Canadian poet, novelist, essayist, philosopher, and teacher

Bruce William Powe (/paʊ/; born 23 March 1955), commonly known as B. W. Powe, is a Canadian poet, novelist, essayist, philosopher, and teacher.

==Early life and background==
Born in Ottawa, Powe lived in Toronto from 1959 until 1996. His father is Bruce Allen Powe, author of the novels, Killing Ground, The Aberhart Summer and The Ice Eaters, among many.

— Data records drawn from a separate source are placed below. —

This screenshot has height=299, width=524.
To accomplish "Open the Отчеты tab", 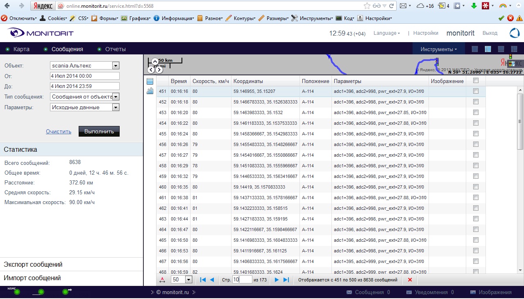I will pyautogui.click(x=115, y=49).
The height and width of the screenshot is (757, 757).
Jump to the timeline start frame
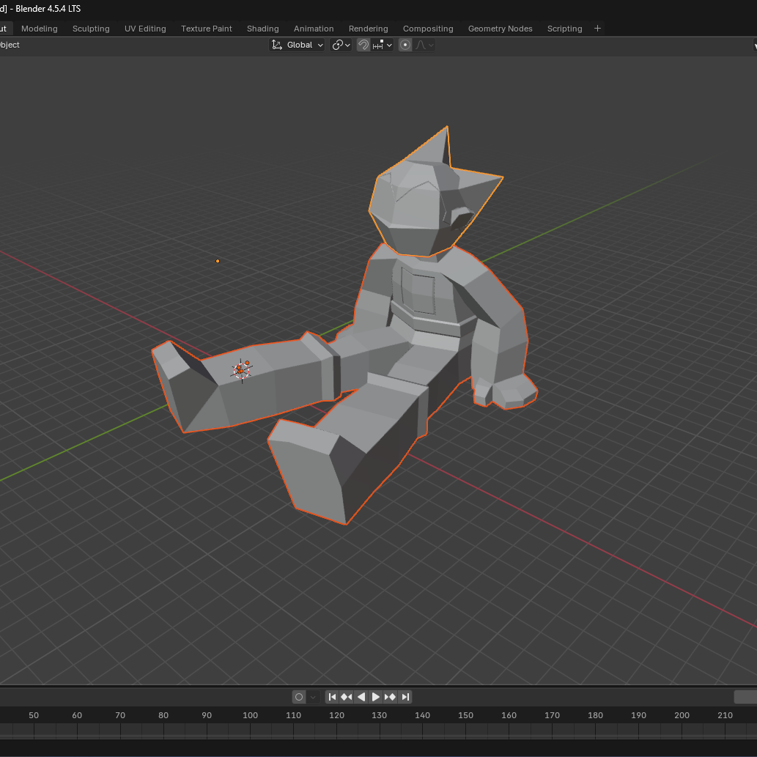[332, 697]
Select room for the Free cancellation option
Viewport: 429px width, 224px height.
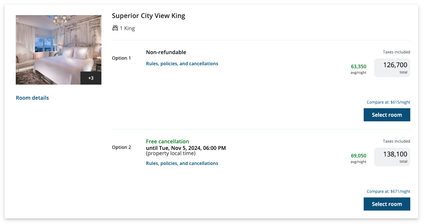coord(387,204)
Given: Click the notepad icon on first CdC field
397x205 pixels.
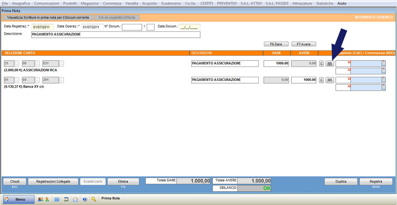Looking at the screenshot, I should 383,63.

He attended York University in Toronto for English studies where in 1977 graduated with a Bachelor of Arts degree. He won the prestigious Book Award at York University for the highest grades achieved in his final year. He was then awarded an also prestigious Humanities Research Council scholarship to continue his studies at the University of Toronto. Powe received a Master of Arts degree from the University of Toronto in 1981; he studied there with Marshall McLuhan, Northrop Frye, and Brian Parker. He received his PhD from York University in October 2009. His PhD is on Marshall McLuhan and Northrop Frye, their crossings in history, their agon and complementarity (their conflicts and harmonies), and the stirring alchemy of their thought. The thesis was also concerned with the role and position of these visionaries in Canada, and the role and position of guides and mentors.

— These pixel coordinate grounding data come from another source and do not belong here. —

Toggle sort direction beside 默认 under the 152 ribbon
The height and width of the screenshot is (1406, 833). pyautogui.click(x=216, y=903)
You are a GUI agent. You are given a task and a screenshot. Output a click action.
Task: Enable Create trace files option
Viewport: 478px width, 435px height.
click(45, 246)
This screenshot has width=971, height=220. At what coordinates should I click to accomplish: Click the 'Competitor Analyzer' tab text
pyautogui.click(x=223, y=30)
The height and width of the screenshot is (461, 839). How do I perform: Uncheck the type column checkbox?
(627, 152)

His uncle is Joe Schlesinger, senior correspondent for the Canadian Broadcasting Corporation news.

On 7 June 2014, B. W. Powe was married to Maria Auxiliadora Sanchez Ledesma in Córdoba, Spain.

==Career==
In 1995, B. W. Powe began teaching in the Department of English at York University where he taught first year introduction to literature courses as well as two additional courses entitled Visionary Literature: from Hildegard von Bingen and Dante to Bob Dylan and Joni Mitchell, and Marshall McLuhan and Northrop Frye: Two Canadian Theorists.

In July 2010, Powe was promoted to associate professor of literature at York and given tenure.

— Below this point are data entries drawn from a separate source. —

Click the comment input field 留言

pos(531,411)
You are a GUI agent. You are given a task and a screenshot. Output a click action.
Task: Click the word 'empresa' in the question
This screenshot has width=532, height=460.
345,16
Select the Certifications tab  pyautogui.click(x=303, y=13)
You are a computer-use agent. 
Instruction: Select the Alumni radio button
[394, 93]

Powe was the program director of the Creative Writing Program at York University during the 2013-2014 semester. At York he currently teaches courses on Modernism and Post-Modernism, and divides his time between researching visionary traditions (Visionary Literature: from Dante to Bob Dylan is still offered) and continuing the McLuhan Initiative for the Study of Literacies.

==Work==
Powe has written books of thoughts, poetry, essays, and fiction (long and short). He has also written nationally seen columns for The Globe and Mail and the Toronto Star.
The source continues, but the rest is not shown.